JW McCormack has some Notes Toward [A Potential] Film Adaptation of Roberto Bolaño’s 2666 up at The American Reader. As somebody who can’t even fathom making Cormac McCarthy’s decidedly less brutal (although still unimaginably brutal in its own way) Blood Meridian into a film, let me tell you: the idea of turning 2666 into a theater-ready motion picture seems impossible. (P.S. You really should just read both of those books…)
Flavorwire has compiled a list of the best literary criticism of the year, ranging from Rebecca Solnit on Lolita to Elena Ferrante on literary publicity. Also check out this year’s most notable Millions pieces, from our star-studded Year in Reading to a literary reader for Lent.
Benjamin Anastas has bid goodbye to the Twitter Village, and he thinks more writers should do the same. “There is a longing built into our online lives that can lead us to healthy attachments with multiple partners, a kind of polyamory of the mind, but it can also encourage the furtive transmission of waxed-chest photos and cock-shots,” he writes. “These are extreme examples of the kind of lonely misfires that Twitter allows, but I felt the temptation to seek comfort from my Twitter feed often enough to realize that it was only a matter of time before I did something embarrassing.”
“Most writers … don’t ask questions of a journalist,” writes How to Read a Novelist author John Freeman. But what of those that do?

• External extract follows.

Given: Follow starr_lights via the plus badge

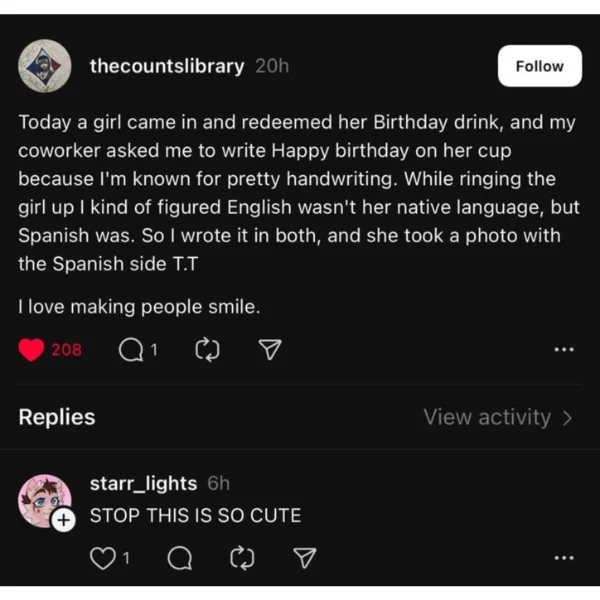Looking at the screenshot, I should 62,520.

Over the course of a fifteen year career, Freeman has found that “what the novelists asked of me told me [a great deal] about them,” and that a big problem with the standard format for author interviews, after all, is that “the conventions of the interview deprive us of one thing a novelist does quite a bit, which is ask questions.” (Bonus: Freeman will be in conversation with Jennifer Egan Thursday night at McNally Jackson.)